JPH0153948B2 - - Google Patents

Description

DETAILED DESCRIPTION OF THE INVENTION The present invention relates to a confidential communication device, for example, in a communication device such as a cordless telephone device,
Concerning what made secret communication possible.

Conventionally, confidential communication methods in various communication devices are as follows:
A complex modulation method is used depending on the degree of confidentiality.
The modulation frequency is also high, and the frequency band tends to be wide.

For example, in conventional phase modulation methods, the modulation frequency is set at 10 to 30kHz, requiring a fairly wide exclusive band.

It is inappropriate to use such a confidential communication method in a simple communication device such as a cordless telephone device from the standpoint of effectively using the frequency allocation range.

By the way, in a cordless telephone device, a base unit is installed adjacent to a telephone set, and one or more handset units are installed in response to the base unit, and the handset allows the telephone to receive and send calls from the telephone. This is done at a remote location. That is, in such a cordless telephone device, it is sufficient to communicate confidentially with another person's adjacent telephone.

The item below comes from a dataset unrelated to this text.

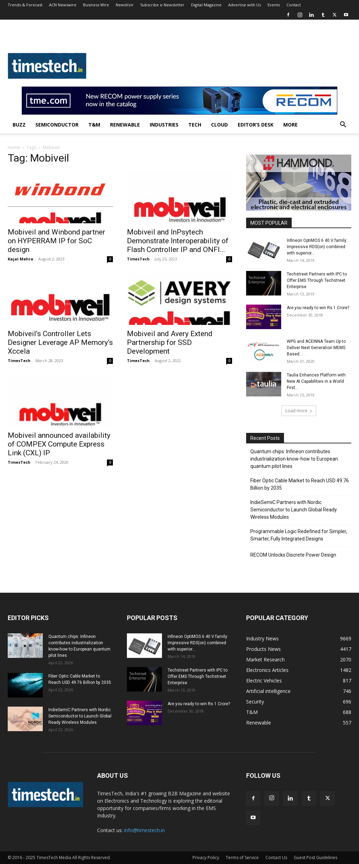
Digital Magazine (206, 4)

For this reason, the phase of the audio signal is alternately inverted at predetermined time intervals in synchronization with a synchronizing pulse with a repetition frequency below the low frequency of the audio signal frequency, or with a zero cross point that is the intersection of the audio signal and the reference level. A phase inversion method that enables confidential communication has been proposed.

Therefore, an object of the present invention is to provide a confidential communication device that uses encryption processing using such phase inversion to improve the reliability of confidential communication.

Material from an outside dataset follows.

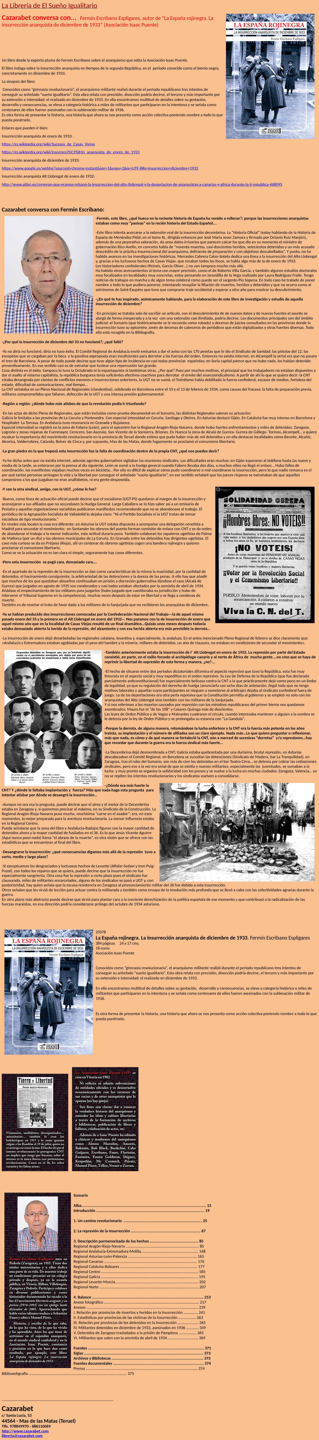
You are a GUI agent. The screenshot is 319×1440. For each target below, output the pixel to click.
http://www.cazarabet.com (25, 1431)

That is, the confidential communication device of the present invention includes a transmitter that selectively inverts the phase of an audio signal in synchronization with a synchronization signal and transmits an audio signal having a phase inversion section together with the synchronization signal; In the confidential communication device, the transmitting unit includes a reception unit that inverts the phase of the phase inversion section of the audio signal in synchronization with the signal and reproduces the audio signal of normal phase. a comparator that compares the signal with a reference level set within the amplitude range;
A first pulse generation circuit generates a first pulse in response to the output of the comparator, and a second pulse generation circuit generates a second pulse in response to the first pulse generated by the first pulse generation circuit. a pulse generating circuit; a logic circuit that forms the synchronizing signal of two levels, high and low, with different high level time and low level time from the first and second pulses; and the high level time or the low level of the synchronizing signal. a first phase inverter for selectively inverting the phase of the audio signal over time, the receiving unit inverting the phase of the phase inversion section of the audio signal in synchronization with the received synchronization signal; and second phase inverting means for reproducing the audio signal of normal phase.

Hereinafter, the present invention will be described in detail with reference to embodiments shown in the drawings.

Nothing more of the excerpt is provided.